Direction A —
In the passage on customer-loyalty feature engineering, what version of Python was used for the analysis?
Direction B —
List every item category whose purchase count is summed to form the overall item count in the passage on customer-loyalty feature engineering.
— begin Source passage —
First, since the percentage of categories purchased by customers can be more important than using the actual count of purchased food, snack, toy, and necessity categories, we created new rate features for these categories. This indicator will help in identifying the distribution of item categories in the form of purchases by loyal customers. Therefore, promotions targeting potential loyal customers with this distribution of purchasing categories will be effective. We defined the overall item count as overall item count = (purchased food count + purchased snack count + purchased toy count + purchased necessity count), and we defined a new feature, rate of purchased food, as purchased food count/overall item count. Similarly, rate of purchased snack, rate of purchased toy, and rate of purchased necessity were defined as purchased snack count/overall item count, purchased toy count/overall item count, and purchased necessity count/overall item count, respectively.
Second, the number of purchases of private and major brands can also generate a new feature because their relative ratio can be considered; this indicator will help in identifying the type of brand that loyal customers prefer. Private brand product purchase count and major brand product purchase count are combined to define the overall brand purchase count, and rate of private brand product purchase can be defined as the private brand product purchase count/overall brand purchase count. Similarly, the rate of major brand product is defined as the major brand product purchase count/overall brand purchase count.
Third, this proportional form feature generation was also applied to the delivery type data; this indicator may reflect which delivery type affects the formation of loyal customers. The overall delivery count, overall delivery count, is defined as the Same-day delivery count + overnight delivery count + courier delivery count. Rate of same-day delivery, rate of overnight delivery, and rate of courier delivery are defined as same-day delivery count/overall delivery count, overnight delivery count/overall delivery count and courier delivery count/overall delivery count, respectively.
Fourth, we calculated the percentage of whether or not a purchase was made during the week. Custom promotional offers will be available by determining whether loyal customers often buy during the week or on weekends. After passing all the above steps, the description of the preprocessed data used for actual machine learning modeling is listed in
Table A1 in
Appendix A.
3.5. Computing Resources
We used NVIDIA Titan XP GPU, Intel Xeon E5-2650 v4 CPU, and 128 GB of RAM for experiments. The analysis was conducted using Python 3.7. Scikit-learn 0.23.0 was used for decision trees, random forests, and SVM modeling, and the Python package XGBoost 1.7.6 was used for XGBoost modeling.
4. Results and Discussion
All machine learning algorithms, including XGBoost, outperform the baseline dummy classifier on various metrics, such as accuracy, precision, recall, and F1-score.
— end Source passage —
— begin Provided material —
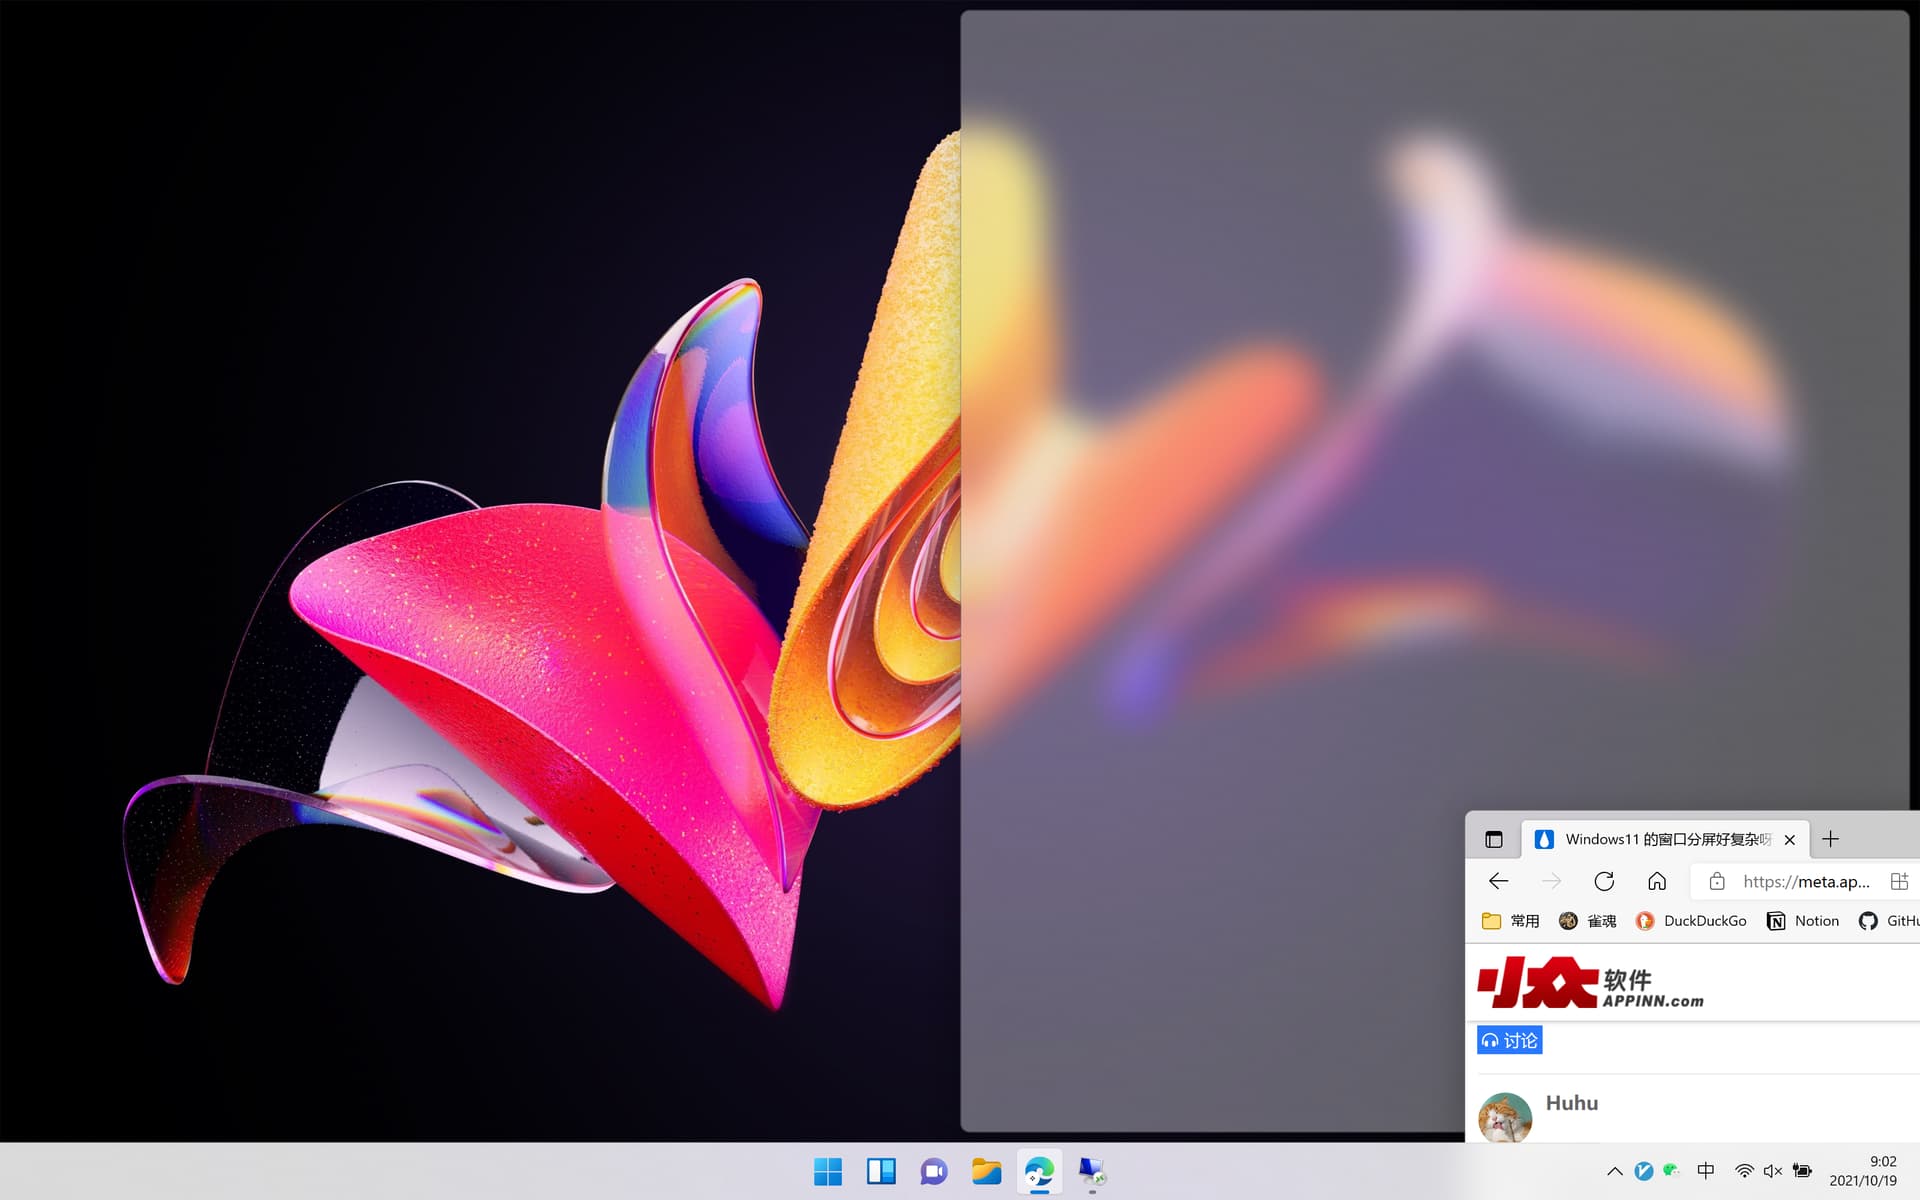Go to the browser home page
Screen dimensions: 1920x1200
[x=1657, y=881]
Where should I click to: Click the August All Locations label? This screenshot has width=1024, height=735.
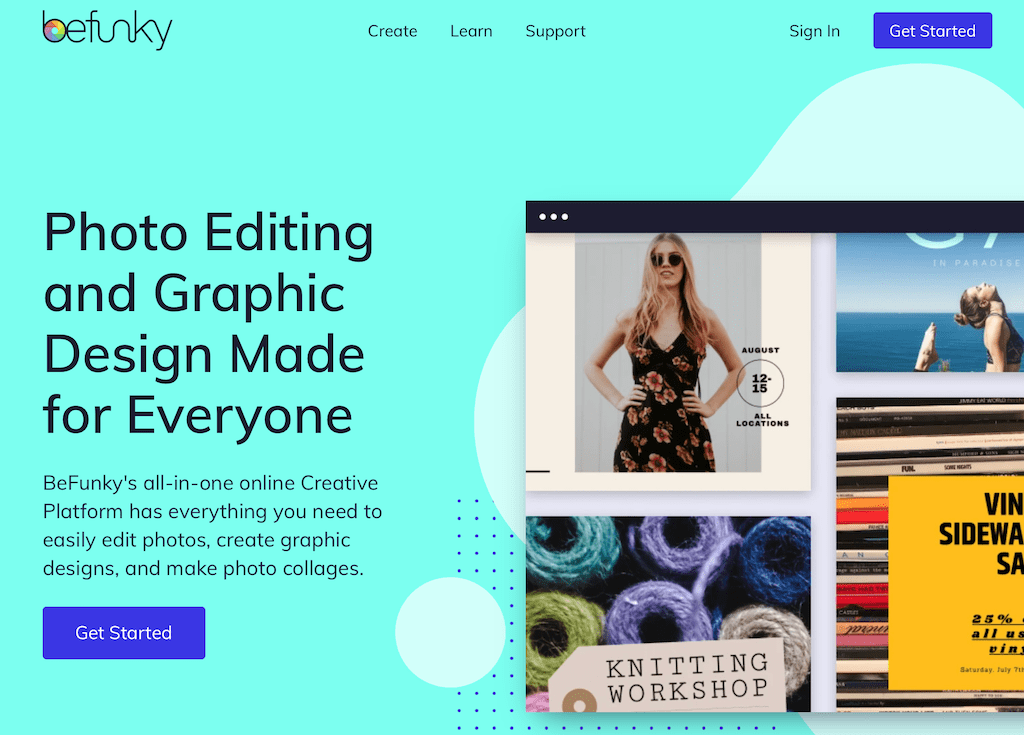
— end Provided material —
Expected output A —
Python 3.7

Expected output B —
Food, snack, toy, necessity